Because most of the time, the ambush approach damages the pastor … his family … the congregation … and the board itself.

*It damages the pastor.  I’ve spoken with pastors who told me, “I was fired after the morning service.  I had absolutely no idea that my job was in jeopardy.  And to this day, I still don’t know what I did wrong.”  Ambushed pastors hurt for months … and sometimes years.

*It damages the pastor’s family.  The pastor’s wife goes from being a somebody to a nobody over night.  She loses many if not most of her church friends.  She loses her ministries … feels unstable … and doesn’t know who she can trust anymore.  And above all, she watches her husband suffer in great sorrow.

The pastor’s kids lose their church friends … some friends at school … and their status in the community.  Sometimes they are so devastated that they don’t want to attend church again.  It’s just too painful.  They feel like they were fired, too.  As a child, when my dad suddenly resigned as pastor, I wondered, “How are we going to have the money to survive?”

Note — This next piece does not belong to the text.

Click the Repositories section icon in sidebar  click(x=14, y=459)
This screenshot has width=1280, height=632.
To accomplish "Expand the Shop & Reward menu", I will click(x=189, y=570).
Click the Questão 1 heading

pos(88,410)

*It damages the congregation.  God’s people don’t know why the pastor was dismissed … don’t know who they can talk with … don’t know how to relate to the pastor and his wife anymore … and don’t know what’s happening to their church.  The anxiety from the board is passed on to the congregation as a whole.

*It damages the board.  Firing the pastor dramatically might temporarily relieve collective board anxiety, but when angry people from the church start calling various board members … when members demand that the board explain their position in public … when good people quickly leave the church … when the offerings take a nosedive … when ministries collapse for lack of volunteers … when morale plunges for months … when the board has to make many of the decisions the pastor would normally make … the board will discover that firing a pastor creates as many or more problems than it solves.

Is there a better way to deal with a pastor than the ambush approach?

I believe there is.

Years ago, a friend who was a Christian attorney introduced me to this phrase: “corrective progressive action.”

He told me that when a board isn’t pleased with their pastor, they should engage in CPA.

Someone on the board … maybe the chairman … says this to the pastor:

“Pastor, we love you, and we believe that God called you to our church.  We’ve seen your ministry bear fruit in a number of areas, and for that, we are very grateful.  But we have a concern about a specific area (a) in your life, or (b) in your ministry.”

Board members should then share with the pastor in a kind but truthful way what their concerns are.

The pastor should be allowed at this point to ask questions … to ask for evidence … and to explain his side.

But if the board isn’t satisfied with his response, they have the right to say to him:

“We’d like to see improvement in this area over the next six months.  [It’s very difficult for anyone … much less pastors … to make changes in their lives in a 2-3 month time frame.  Six months is much more realistic.]  We’d like you to stop doing this … start doing this … do this differently … or produce this result.  We will monitor your progress this way … and reevaluate matters in six months.”

Now if I’m a pastor, and I want to stay at that church, I’m going to do all in my power to make the necessary corrections.

But if I don’t want to stay there … especially if I feel that the board is being unfair … the board has now given me a six-month head start to find a new ministry.

Yes, the board might still feel uneasy about the pastor.  Some might even feel that the pastor can’t change and that letting him stay is just delaying the inevitable.

But if the pastor finds another ministry … or resigns voluntarily … the board won’t be blamed for his departure, and they can plan for the church’s future much more successfully.

In addition, the board will have demonstrated the Christian virtues of patience, kindness, peace, and love.

I’m with the family systems experts on this one.  I believe that many board members fire their pastor without warning because they are anxious … and when they do so, they are saying far more about themselves than they are about their pastor.

It’s better for the board to spell out their concerns clearly, but take matters a bit slower … believing that even a pastor can change when prompted by love and God’s Holy Spirit.